As a kid growing up in the 80s, Shubhashree Sangameswaran remembers using steel tins and old jars of health drinks to store groceries in the kitchen, taking a can or a bottle along to get milk from the booth and generating much less waste than the generation today. Looking back at the previous generation for inspiration, Shubhashree has come up with an illustrated handbook — Let’s Talk Trash — which gives people “a brief look at the past to see what lessons we can learn from our earlier generations and how they were effortlessly #zerowaste, even before it became a hashtag.”
Shubhashree had come across a blog by a US-based environmental activist, Lauren Singer, who was living a zero-waste lifestyle; she could fit in waste generated by her in five years in a small jar. “It blew my mind. We throw so much trash every day; zero waste lifestyle is something to aspire towards. When I read about her it got me thinking that their lifestyle was not too different than how our parents and grandparents used to live. At some point I wanted to do a series of illustrations around it,” explains the Hyderabad-based freelance illustrator.
Subhashree signed up for ‘The Sketchbook Project’, a global crowd-sourced art project wherein you order a sketchbook, fill it up with a theme, send it back and it becomes part of the exhibit at the Brooklyn Art Library, New York. “I worked on the handbook for three months, until April. After sending out the sketchbook, I also posted it on Instagram and got a good feedback. Some people pushed me towards publishing it. Meanwhile, I attended an event in Bengaluru called Bhoomi Habba, which revolves around sustainability and put up a stall of my books there. It got a good response at the event, and even on my website, The Hungry Palette.”

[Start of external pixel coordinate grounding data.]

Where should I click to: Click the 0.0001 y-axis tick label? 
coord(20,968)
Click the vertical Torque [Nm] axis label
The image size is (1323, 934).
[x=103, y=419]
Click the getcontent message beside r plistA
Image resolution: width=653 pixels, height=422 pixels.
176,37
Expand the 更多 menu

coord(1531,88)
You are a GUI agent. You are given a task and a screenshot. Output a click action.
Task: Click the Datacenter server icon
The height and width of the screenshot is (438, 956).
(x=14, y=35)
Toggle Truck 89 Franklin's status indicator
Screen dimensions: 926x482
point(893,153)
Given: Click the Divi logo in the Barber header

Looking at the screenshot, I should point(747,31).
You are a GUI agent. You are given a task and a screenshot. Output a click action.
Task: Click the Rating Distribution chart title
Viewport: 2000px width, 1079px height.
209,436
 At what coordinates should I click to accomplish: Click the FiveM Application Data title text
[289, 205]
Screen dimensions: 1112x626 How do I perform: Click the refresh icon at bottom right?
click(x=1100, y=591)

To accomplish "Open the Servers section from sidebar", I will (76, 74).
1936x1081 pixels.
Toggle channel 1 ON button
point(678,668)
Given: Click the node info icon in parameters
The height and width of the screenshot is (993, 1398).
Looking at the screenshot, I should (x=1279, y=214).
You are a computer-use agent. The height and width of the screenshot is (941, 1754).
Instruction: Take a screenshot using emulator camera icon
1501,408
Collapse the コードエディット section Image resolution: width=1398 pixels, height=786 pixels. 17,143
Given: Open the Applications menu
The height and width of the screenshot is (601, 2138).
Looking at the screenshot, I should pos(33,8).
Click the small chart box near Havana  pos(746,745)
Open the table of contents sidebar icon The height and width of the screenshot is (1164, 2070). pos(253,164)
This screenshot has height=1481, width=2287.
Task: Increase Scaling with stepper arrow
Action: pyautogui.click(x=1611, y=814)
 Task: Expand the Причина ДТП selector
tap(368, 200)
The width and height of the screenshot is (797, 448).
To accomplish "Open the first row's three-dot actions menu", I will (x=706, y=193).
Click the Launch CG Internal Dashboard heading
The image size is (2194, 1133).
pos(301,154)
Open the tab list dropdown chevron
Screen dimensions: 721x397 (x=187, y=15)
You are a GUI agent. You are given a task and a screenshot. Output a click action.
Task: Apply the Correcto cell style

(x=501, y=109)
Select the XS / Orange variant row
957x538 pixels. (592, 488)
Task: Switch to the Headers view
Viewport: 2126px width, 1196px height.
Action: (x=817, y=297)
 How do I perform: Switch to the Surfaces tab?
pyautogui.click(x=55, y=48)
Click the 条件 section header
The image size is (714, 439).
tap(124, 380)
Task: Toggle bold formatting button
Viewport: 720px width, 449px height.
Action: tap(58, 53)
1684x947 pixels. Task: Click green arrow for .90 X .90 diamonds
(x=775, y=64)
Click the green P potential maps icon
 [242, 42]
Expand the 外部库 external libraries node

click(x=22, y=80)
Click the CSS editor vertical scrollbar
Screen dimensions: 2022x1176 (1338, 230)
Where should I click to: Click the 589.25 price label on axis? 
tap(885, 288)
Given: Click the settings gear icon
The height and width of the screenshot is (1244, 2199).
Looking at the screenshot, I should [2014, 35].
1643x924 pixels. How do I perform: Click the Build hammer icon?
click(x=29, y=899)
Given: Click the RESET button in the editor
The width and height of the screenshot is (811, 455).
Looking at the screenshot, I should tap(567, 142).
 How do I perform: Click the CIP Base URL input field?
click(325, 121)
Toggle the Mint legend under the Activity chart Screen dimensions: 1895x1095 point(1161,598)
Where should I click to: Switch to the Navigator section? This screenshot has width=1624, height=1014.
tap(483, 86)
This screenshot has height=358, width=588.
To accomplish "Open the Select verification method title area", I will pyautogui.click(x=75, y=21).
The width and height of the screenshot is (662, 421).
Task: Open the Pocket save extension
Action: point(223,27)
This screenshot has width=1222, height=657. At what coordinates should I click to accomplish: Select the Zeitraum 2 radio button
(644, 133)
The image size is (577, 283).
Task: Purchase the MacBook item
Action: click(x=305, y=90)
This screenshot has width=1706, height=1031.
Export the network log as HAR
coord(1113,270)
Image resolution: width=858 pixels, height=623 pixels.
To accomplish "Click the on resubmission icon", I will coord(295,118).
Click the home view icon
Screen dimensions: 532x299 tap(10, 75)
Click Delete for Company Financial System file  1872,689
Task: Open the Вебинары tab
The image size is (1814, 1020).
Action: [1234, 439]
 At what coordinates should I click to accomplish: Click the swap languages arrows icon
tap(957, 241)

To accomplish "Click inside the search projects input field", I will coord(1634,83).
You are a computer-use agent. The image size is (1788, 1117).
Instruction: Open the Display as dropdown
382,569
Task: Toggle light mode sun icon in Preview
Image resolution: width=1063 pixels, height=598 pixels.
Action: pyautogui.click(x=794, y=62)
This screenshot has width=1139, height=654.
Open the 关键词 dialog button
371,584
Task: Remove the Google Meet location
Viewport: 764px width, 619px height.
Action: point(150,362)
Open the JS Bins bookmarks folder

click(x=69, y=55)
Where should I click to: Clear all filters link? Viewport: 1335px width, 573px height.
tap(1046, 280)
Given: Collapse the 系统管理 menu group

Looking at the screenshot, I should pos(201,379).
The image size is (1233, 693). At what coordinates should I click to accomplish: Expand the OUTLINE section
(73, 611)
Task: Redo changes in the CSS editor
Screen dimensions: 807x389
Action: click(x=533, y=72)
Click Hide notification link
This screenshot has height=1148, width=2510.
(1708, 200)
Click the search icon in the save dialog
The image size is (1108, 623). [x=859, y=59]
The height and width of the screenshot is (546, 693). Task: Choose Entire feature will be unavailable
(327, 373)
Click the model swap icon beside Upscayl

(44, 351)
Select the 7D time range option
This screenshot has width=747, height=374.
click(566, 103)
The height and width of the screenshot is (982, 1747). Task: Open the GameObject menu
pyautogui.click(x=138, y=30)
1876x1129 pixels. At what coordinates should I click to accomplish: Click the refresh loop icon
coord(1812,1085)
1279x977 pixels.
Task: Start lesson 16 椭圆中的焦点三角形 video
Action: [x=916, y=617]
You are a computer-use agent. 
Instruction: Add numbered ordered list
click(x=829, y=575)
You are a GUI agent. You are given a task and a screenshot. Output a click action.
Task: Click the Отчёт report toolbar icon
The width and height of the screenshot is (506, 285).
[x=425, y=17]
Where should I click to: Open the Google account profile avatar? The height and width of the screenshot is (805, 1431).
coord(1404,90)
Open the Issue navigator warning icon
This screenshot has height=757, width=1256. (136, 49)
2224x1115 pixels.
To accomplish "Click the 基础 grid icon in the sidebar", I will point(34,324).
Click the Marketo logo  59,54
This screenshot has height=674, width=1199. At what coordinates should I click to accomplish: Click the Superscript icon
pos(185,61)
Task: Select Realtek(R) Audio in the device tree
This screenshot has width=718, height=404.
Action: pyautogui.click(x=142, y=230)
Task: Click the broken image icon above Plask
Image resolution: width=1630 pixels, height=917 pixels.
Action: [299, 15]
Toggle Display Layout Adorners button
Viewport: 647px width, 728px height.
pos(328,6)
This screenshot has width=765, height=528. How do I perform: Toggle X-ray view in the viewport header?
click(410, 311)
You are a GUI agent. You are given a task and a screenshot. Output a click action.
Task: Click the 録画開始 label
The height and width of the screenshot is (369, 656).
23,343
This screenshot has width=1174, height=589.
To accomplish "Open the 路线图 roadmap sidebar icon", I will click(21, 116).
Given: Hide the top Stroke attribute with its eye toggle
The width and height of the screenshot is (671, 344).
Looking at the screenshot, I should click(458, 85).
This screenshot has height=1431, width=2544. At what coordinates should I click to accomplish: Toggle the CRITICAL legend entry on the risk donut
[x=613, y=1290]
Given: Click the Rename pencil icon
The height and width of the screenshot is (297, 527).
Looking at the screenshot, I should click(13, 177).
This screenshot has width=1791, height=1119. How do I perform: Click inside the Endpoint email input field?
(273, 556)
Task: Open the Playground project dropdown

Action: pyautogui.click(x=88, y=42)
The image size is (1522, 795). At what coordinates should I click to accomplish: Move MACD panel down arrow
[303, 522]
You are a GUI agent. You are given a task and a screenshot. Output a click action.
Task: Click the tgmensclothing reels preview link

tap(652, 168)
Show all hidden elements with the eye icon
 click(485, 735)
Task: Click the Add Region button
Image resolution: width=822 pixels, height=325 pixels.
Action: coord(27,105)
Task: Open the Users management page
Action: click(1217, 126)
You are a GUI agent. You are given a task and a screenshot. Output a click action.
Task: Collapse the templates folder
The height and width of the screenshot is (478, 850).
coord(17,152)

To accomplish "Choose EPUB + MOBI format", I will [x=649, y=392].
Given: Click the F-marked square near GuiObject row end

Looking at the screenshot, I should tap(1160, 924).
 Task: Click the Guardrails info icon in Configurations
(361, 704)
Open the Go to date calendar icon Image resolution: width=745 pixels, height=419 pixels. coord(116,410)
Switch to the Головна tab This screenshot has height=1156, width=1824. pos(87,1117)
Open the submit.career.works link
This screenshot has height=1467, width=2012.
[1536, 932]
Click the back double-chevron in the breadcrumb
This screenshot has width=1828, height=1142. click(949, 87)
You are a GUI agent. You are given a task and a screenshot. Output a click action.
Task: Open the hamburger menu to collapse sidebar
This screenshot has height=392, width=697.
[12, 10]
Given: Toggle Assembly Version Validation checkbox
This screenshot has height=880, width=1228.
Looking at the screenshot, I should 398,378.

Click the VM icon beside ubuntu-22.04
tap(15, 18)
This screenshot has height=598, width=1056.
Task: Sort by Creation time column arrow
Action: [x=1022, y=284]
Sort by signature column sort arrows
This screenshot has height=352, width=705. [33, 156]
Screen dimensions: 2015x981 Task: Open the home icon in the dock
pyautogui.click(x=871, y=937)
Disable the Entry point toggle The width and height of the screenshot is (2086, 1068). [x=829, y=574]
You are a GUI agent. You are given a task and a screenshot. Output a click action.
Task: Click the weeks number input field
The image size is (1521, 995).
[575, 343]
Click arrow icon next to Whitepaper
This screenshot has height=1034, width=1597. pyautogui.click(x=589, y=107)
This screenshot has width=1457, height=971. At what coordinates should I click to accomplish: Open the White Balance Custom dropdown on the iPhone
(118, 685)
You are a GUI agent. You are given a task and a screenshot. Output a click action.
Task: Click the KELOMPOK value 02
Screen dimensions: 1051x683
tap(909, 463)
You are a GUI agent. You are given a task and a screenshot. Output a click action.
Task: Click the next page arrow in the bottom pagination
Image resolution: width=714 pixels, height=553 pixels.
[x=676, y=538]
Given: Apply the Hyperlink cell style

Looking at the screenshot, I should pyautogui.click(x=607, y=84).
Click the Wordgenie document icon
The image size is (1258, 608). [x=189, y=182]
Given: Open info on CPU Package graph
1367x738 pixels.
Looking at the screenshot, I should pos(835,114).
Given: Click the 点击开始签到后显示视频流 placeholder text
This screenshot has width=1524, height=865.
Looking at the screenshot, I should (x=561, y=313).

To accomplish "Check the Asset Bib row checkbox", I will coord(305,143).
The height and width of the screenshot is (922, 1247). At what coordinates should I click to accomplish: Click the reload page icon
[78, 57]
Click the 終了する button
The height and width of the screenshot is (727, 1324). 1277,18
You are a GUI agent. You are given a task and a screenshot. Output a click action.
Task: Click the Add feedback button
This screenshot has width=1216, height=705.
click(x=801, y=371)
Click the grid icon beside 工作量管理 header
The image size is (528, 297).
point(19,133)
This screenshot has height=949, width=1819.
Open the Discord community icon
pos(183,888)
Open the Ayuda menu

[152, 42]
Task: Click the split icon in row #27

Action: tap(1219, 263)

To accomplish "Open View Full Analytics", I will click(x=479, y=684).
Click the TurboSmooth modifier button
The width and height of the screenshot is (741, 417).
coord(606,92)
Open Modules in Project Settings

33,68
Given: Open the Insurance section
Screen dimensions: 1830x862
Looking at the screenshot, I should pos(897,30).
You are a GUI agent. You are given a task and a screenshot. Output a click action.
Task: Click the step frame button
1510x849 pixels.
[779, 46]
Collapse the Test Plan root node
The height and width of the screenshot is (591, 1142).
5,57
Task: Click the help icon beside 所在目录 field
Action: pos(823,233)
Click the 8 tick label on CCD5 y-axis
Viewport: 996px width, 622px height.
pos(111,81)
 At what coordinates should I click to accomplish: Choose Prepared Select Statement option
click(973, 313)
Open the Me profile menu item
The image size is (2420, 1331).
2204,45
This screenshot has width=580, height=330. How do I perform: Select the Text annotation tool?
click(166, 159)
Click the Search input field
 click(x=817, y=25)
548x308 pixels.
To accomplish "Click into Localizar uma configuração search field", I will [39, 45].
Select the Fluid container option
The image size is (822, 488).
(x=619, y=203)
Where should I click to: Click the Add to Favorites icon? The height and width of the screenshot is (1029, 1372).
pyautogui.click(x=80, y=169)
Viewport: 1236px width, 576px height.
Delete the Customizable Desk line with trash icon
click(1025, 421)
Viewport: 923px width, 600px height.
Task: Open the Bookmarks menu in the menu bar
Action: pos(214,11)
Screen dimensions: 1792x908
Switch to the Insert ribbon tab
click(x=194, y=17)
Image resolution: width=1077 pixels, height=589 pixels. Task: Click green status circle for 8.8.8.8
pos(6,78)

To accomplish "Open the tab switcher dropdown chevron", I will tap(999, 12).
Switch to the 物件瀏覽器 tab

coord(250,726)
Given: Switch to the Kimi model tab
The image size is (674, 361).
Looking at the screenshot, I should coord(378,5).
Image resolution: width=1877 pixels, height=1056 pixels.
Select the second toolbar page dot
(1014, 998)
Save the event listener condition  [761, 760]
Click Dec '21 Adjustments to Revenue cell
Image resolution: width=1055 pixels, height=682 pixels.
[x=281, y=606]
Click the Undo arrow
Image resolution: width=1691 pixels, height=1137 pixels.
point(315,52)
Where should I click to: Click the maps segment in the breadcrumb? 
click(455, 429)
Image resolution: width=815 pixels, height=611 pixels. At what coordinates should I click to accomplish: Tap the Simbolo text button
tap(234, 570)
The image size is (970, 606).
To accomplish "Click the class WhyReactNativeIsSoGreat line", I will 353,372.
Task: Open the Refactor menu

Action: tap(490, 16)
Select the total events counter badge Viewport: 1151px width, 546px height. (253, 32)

Sharing a few tips, Shubhashree says, “To start with we need to become a little more conscious of everything that we bring in to the house, especially single use plastic such as straws. I always carry a bag, water bottle and a bamboo straw. I am also trying to find local stores where I can carry my own dabbas for groceries. I’ve become very conscious about getting even a packet of biscuit. I am also inculcating these habits in my 4-year-old daughter.”
Subhashree now plans to get the book translated in various languages to make it more accessible. Apart from reaching out to school, she has also reached out to people in her apartment to do community composting.
Talking about why people hesitate to adapt to a plastic-free life, she says, “Because the alternatives are a little hard to come by. A shopkeeper wouldn’t want to lose out on business if his customer forgets to get a bag. The shift has to happen in all our minds. Small but definite steps will make tangible difference.”
ALTERNATIVES ONE CAN USE:
- Avoid bottled water; carry a reusable steel bottle.
- Refuse plastic bags. Keep sturdy cloth bags handy and use them till they wear out.
- Use a bamboo toothbrush instead of a plastic one.
- Use menstrual cups or bio-degradable napkins or reusable cloth napkins instead of sanitary napkin.
- Use a refillable fountain pen instead of plastic pen.
- Use steel cans to store wheat, pulses, rice etc. at home.